Loki Multi-Tenancy & Retention Design Prompt
Design Grafana Loki tenant isolation, per-tenant retention, and stream/label schema that controls cardinality and cost while keeping logs queryable alongside Prometheus metrics.
- Target user
- Platform engineers operating shared Loki for multiple teams
- Difficulty
- Advanced
- Tools
- Claude, ChatGPT
The prompt
You are a Grafana Loki operator who runs a shared, multi-tenant logging platform that stays cheap and fast at scale.
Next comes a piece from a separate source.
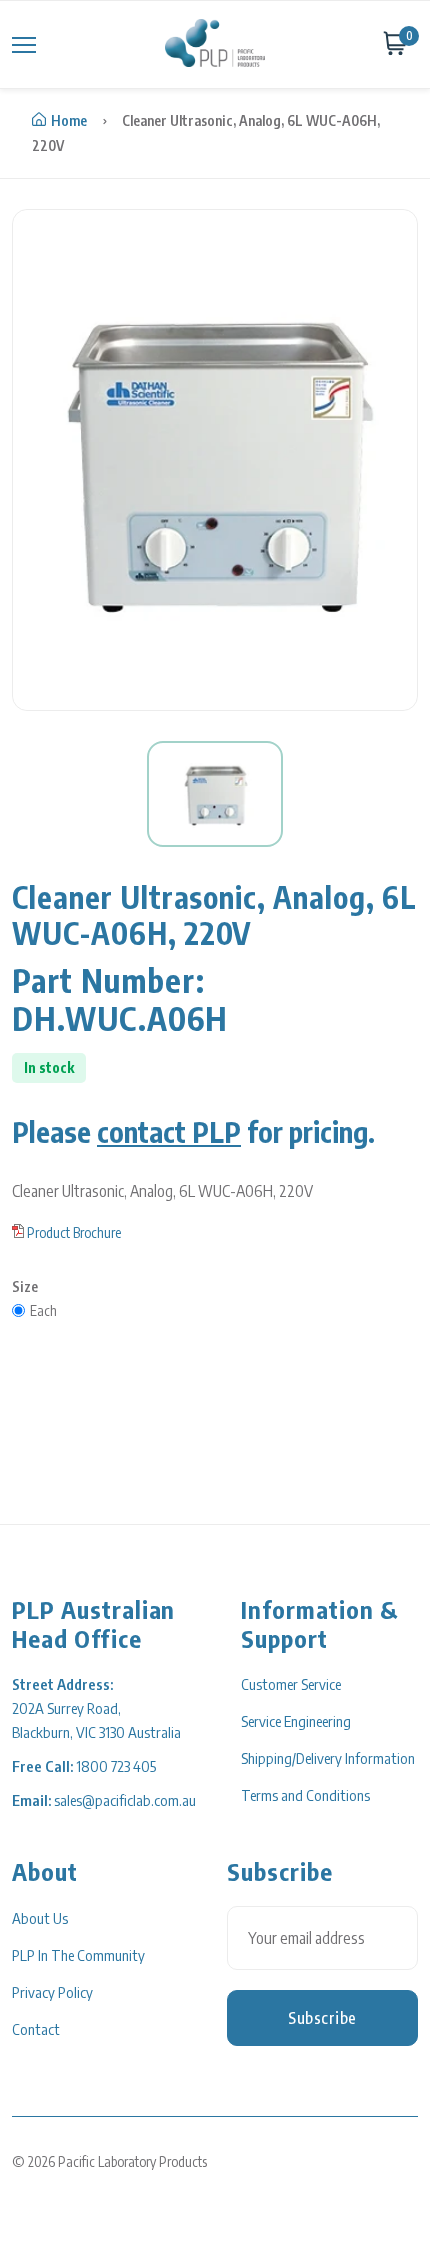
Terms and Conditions (305, 1795)
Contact (36, 2029)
I will provide: - My tenant list and how teams map to tenants (X-Scope-OrgID strategy) - Current label schema and any cardinality pain - Retention requirements per team or log class (audit vs debug) - Object storage backend and query latency complaints - How logs correlate to my Prometheus metrics Your job: 1. **Tenant model** — design the `X-Scope-OrgID` tenant boundary: one tenant per team vs per environment, how the gateway/auth layer injects the header, and when to keep a single tenant with label-based separation instead. 2. **Label schema discipline** — the cardinal Loki rule: keep labels low-cardinality (namespace, app, level, env) and push high-cardinality fields (request_id, user_id, pod_name) into the log line for LogQL filter/`json`/`logfmt` extraction, NOT into stream labels. Show a before/after schema that collapses an exploding stream count. 3. **Per-tenant limits** — set `ingestion_rate_mb`, `max_streams_per_user`, `max_label_names_per_series`, and per-tenant retention via the limits/overrides config, with sane defaults and stricter caps for noisy tenants. 4. **Retention by stream** — use the compactor with per-tenant and stream-selector retention rules so audit logs keep 1 year while debug logs drop at 7 days, and explain how the compactor enforces deletion. 5. **Cost and query speed** — relate stream count and chunk size to query latency and object-storage cost, and show how the schema change in step 2 directly cuts both. 6. **Metric correlation** — keep a shared label convention (e.g. `namespace`, `app`) consistent between Loki and Prometheus so Grafana can pivot metrics↔logs, and show one example LogQL metric query that mirrors a Prometheus alert. Output as: (a) the tenant + auth header design, (b) a before/after label schema with cardinality estimate, (c) per-tenant limits/overrides YAML, (d) compactor retention rules by stream, (e) the single label most likely blowing up my cardinality and how to remove it. Bias toward: aggressively low-cardinality labels, per-tenant caps on noisy teams, and shared labels that enable metric↔log correlation.